On the Decline of Virtuosity

Recently I came across a discussion at guitar forum in which people were posing question like "Where is the new Van Halen?", or "Why aren't there guitar heros any  more?" Many were opining what they termed the "decline of virtuosity".

At the time all I could think of to say was "Huh?" Here is a more thoughtful response:

Huh? What decline of virtuosity? The overall level of guitar virtuosity seems higher than ever to me. When I was a kid I knew a couple other kids who played guitar, and we did our best to learn songs from records and the few printed resources that were available. Nowadays kids can hop online and meet thousands of peers or find free lessons/video examples in about three mouse clicks. They are observing and learning from one another via social networking at a faster clip than ever before.
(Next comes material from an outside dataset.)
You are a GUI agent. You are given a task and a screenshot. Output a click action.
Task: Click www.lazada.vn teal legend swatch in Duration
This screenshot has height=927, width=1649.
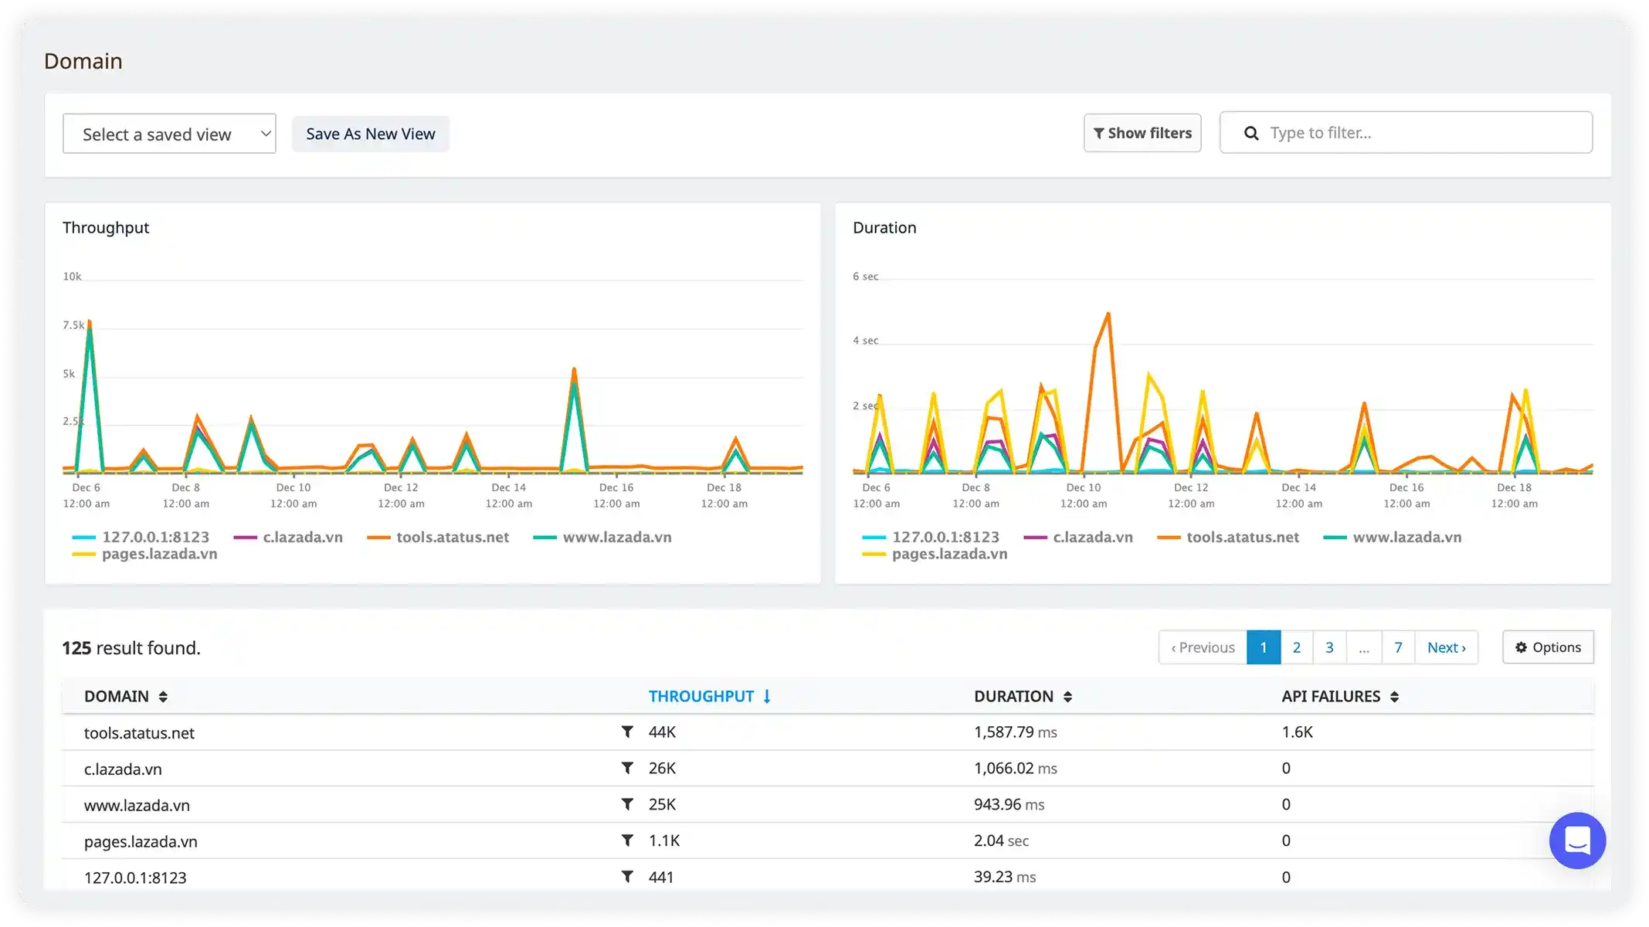click(x=1334, y=538)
I can find 14 year olds all over Youtube doing some pretty accomplished things on guitar.

The only reason we're not seeing a lot of instrumental "viruosity" in popular music right now is because it fell out of fashion, just as everything fashionable eventually does. And it will come around again, just as everything fashionable eventually does. Besides, being an accomplished musician hasn't been a requirement for becoming a famous "musician" for a long time.  

Let's not forget that at the same time we had Eddie Van Halen we also had:

Sex Pistols
The Clash
The Police
Black Flag
Dead Kennedys

... not to mention:

New Kids On the Block
Flock of Seagulls
Milli Vanilli

...all for whom instrumental virtuosity was not a priority. I could easily make similar lists for the 70's, 60's, and 50's.

As for me, I'm really enjoying the current musical climate, and I don't understand a lot of the cynicism I hear when these kinds of topics come up. Virtuosity isn't the only doorway to great music. Many of the bands listed above created some pretty great songs, and if ones seeks it out there is still a lot of cool musical creativity going on today...and a lot of "virtuosity" too, if one is into that sort of thing.

There is no "new Van Halen" because musical tastes, approaches to playing, recording techniques, and public sentiment have all changed in the last 30 years. What there is instead is a plethora of interesting new music and musicians, for whom the tools of learning, creation, duplication, and distribution are more accessible than ever - and that's a good thing.